▶ **Page**:
******

2014-03-18 12:22:08 AM  

Fooby: From what I understand this all involved a malware attack on the "point of sale (POS) equipment" . Cash registers, basically.

How could there have been "thousands of security alerts" to deal with, on cash registers?


Well there just have to be thousands of security alerts, not specifically on the cash register.  Denial of service attacks on their web site, attempts to hack their online payment processing, employees downloading malware onto the corporate network, etc etc.  Same team deal with all that shiat.

As I understand it the points of sale were aggregating data to a single server in the Target network, which then shipped it off to the hackers.  Likely that last step was what tripped the security alert.

Fooby: Cash register software should almost never be changed. It's not a general use computer. It runs very special and typically very minimalist software, that is configured just so by the retailer for the special keypad or touchscreen to work as intended, and has drivers to tell the cash drawer to open, and that is ALL it does.


That's all it does?  So it doesn't have to send payment information to other computers on the network?  That seems odd.
They never have to update the configuration for how it talks to those other machines, or what payment methods it accepts?  Magical.
They don't apply patches periodically when bugs are discovered?  Because they got it all right the first time?

Those POSes probably run on Windows, but I guarantee they're not all getting patched on the first Tuesday of every month.  You can fault Target for buying shiatty POSes, but the alternative is probably to build their own.  There's a lot of "that's just how it's done" to contend with here.
 
2014-03-18 12:55:36 AM  
And, OBTW, no cardholders were harmed in the commission of this spectacular ripoff.  Why do the little people get so wound up over this stuff? You, the cardholder, are NOT responsible for fraudulent use of your credit card.  This is NOT your problem!  The banks and the card processors long ago decided it was cheaper to take the hit and let the criminals get away with it than it was to implement anything like effective security.  They're no doubt right about thiis.  Just like Ford was right about the cost of fixing exploding Pinto gas tanks.

******

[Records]

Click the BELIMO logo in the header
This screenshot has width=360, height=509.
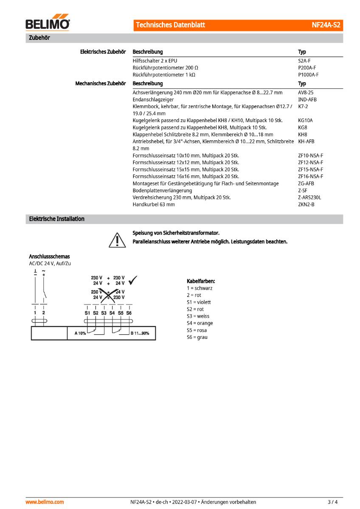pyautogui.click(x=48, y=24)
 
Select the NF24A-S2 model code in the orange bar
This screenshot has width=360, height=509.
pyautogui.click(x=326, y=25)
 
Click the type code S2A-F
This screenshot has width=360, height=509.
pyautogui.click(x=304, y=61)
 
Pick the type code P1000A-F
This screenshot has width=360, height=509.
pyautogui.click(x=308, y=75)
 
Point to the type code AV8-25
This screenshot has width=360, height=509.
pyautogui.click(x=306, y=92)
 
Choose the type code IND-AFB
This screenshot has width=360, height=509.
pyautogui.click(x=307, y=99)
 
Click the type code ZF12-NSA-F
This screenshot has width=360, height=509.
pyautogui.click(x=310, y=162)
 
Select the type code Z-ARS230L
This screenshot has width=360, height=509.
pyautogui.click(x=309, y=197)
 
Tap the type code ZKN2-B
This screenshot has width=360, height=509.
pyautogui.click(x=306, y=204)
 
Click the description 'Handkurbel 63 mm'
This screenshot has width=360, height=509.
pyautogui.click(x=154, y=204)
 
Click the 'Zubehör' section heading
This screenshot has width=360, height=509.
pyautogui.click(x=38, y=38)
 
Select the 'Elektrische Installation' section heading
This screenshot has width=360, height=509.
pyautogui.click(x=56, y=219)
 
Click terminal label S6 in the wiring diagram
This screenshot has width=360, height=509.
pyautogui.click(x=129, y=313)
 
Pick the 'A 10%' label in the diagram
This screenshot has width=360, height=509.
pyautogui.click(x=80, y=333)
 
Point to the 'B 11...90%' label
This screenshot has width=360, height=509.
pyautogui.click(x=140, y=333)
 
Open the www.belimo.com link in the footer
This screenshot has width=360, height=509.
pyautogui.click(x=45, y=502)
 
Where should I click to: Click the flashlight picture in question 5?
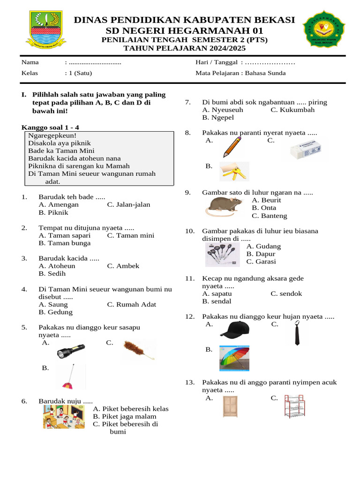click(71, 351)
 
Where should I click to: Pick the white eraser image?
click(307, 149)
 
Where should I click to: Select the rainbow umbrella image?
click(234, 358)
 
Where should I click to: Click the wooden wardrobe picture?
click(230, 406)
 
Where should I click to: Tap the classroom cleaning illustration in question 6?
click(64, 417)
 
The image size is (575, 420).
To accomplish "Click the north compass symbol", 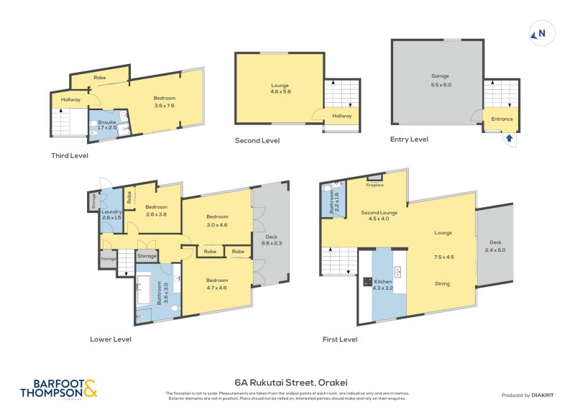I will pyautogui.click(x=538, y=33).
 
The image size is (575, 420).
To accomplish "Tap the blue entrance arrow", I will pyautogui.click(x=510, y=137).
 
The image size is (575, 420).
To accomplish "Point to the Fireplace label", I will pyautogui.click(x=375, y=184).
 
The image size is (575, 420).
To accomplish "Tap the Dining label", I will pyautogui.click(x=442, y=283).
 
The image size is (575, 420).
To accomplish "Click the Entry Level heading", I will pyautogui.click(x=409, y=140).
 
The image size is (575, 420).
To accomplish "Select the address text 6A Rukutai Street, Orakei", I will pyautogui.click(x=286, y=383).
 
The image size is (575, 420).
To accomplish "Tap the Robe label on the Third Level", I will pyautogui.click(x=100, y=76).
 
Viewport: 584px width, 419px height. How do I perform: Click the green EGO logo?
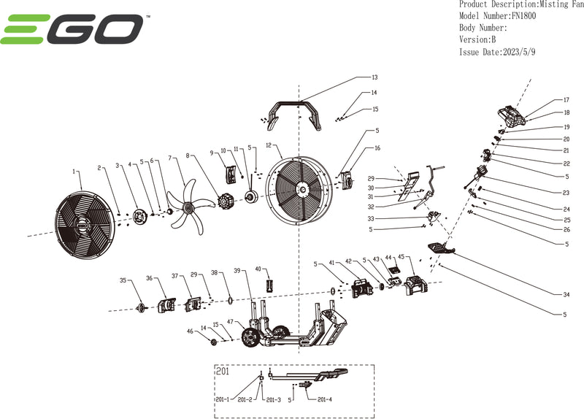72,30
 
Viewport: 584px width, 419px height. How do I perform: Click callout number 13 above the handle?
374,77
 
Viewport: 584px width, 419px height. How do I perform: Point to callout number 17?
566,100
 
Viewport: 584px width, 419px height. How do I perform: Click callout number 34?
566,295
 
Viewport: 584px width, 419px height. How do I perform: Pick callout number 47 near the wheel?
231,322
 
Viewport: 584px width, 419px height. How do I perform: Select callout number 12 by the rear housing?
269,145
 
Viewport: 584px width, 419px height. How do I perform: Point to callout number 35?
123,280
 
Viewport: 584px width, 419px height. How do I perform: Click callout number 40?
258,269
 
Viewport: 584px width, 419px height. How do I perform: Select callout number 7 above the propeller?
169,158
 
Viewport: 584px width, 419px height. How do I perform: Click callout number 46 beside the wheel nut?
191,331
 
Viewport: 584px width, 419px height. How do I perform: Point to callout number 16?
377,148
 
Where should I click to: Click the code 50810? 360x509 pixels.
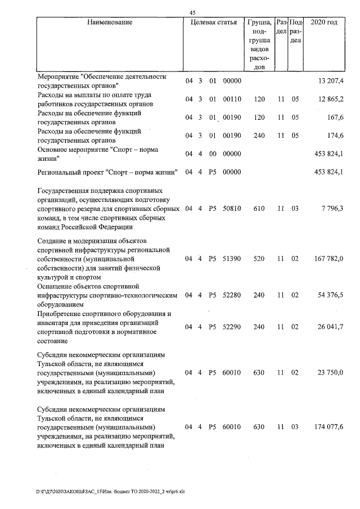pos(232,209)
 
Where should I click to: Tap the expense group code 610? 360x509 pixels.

******

▶ **Brief A**: In the forum discussion, where were the points of sale aggregating data?
▶ **Brief B**: Translate this sentence from the forum discussion into Spanish: "You, the cardholder, are NOT responsible for fraudulent use of your credit card."
▶ **Brief C**: Carry on the forum discussion from its final sentence.

▶ **Expected answer A**: To a single server in the Target network.

▶ **Expected answer B**: Usted, el titular de la tarjeta, NO es responsable del uso fraudulento de su tarjeta de crédito.

▶ **Expected answer C**:
So stop worrying, little people!  Worst case is your credit card gets canceled and you have to wait until FedEx shows up tomorrow with your new cards. Leben ist schwer! Deal with it.
 
2014-03-18 08:34:47 AM  
Easy for you to say..I had to reset up 6 auto withdrawal payments again with the updated info, literally took over a full hour..
 
2014-03-18 09:13:58 AM  

Virulency: Nexzus: Dick Gozinya: i cant believe nobody has blamed this on the female CTO yet.

this is more concrete proof of what happens when you put a woman in charge, especially of technology.

/snark

While clueless IT managers come readily in both genders, due to the nature of the industry that attitude is intensified.

Had a female IT Manager come up to me in a panic saying that the files in an FTP folder were in the wrong order in an Explorer window.

uhhh what?


If I had to guess, she was attempting to use special characters as a prefix to alter alphabetical formatting (underscore, tilde, bang, etc) so that certain files or folders were pre-sorted to a specific order. Different systems order those characters in different orders.

I guess this because I received the same complaint over these circumstances. But not from an IT Manager, so I guess it's not as bad.
 
2014-03-18 09:54:38 AM  
The anti-malware software detected the security breach but they did nothing about it?

It looks like this corporation...

[puts on sunglasses]

...missed the target.

YAAAAAAAAHHHHHHHHH!
 
2014-03-18 10:05:25 AM  
Seems they outsourced the tech support to India. How is that money saving working for ya now guys?

LOL
 
2014-03-18 12:32:40 PM  

make me some tea: This is why you don't pay system administrators minimum wage and no benefits.


Dropped in to say this.  Companies these days want the pony, but won't pay for the pony. I see it every day. I feel zero empathy.
 
2014-03-18 12:59:58 PM  

Fooby: In short, the Target IT peoplemanagement apparently really dropped the ball here and completely ignored a very obvious problem, in what should be a rock-stable hardware and software environment that almost never changes.


FTFY

It seems you've never worked corporate IT. Our problems are not technical, they are managerial.

As a sadly common example: some vendor takes a senior management for golf and blowjobs and we're replacing our "hardware and software environment that almost never changes" with a product that may or may not work, paid for by someone who barely understands their own business unit, let alone any technology that supports it. I have 3 awards for bailing out divisions that engaged in such stupidity, and will have another this year for our SAP implementation.

As it relates to TFA, the biggest problem is that a surprising number of companies say "we're not in the IT business" and do their best to underfund computing wherever possible, completely ignoring that damn near every business relies on IT to function - even grandma selling knickknacks on Etsy.
 
2014-03-18 02:55:40 PM  

Fooby: Cash register software should almost never be changed. It's not a general use computer. It runs very special and typically very minimalist software, that is configured just so by the retailer for the special keypad or touchscreen to work as intended, and has drivers to tell the cash drawer to open, and that is ALL it does.

POS equipment runs no apps, has no employees plugging in USB memory sticks, runs no web browser, and is possibly network-booted without even a local hard drive or flash storage.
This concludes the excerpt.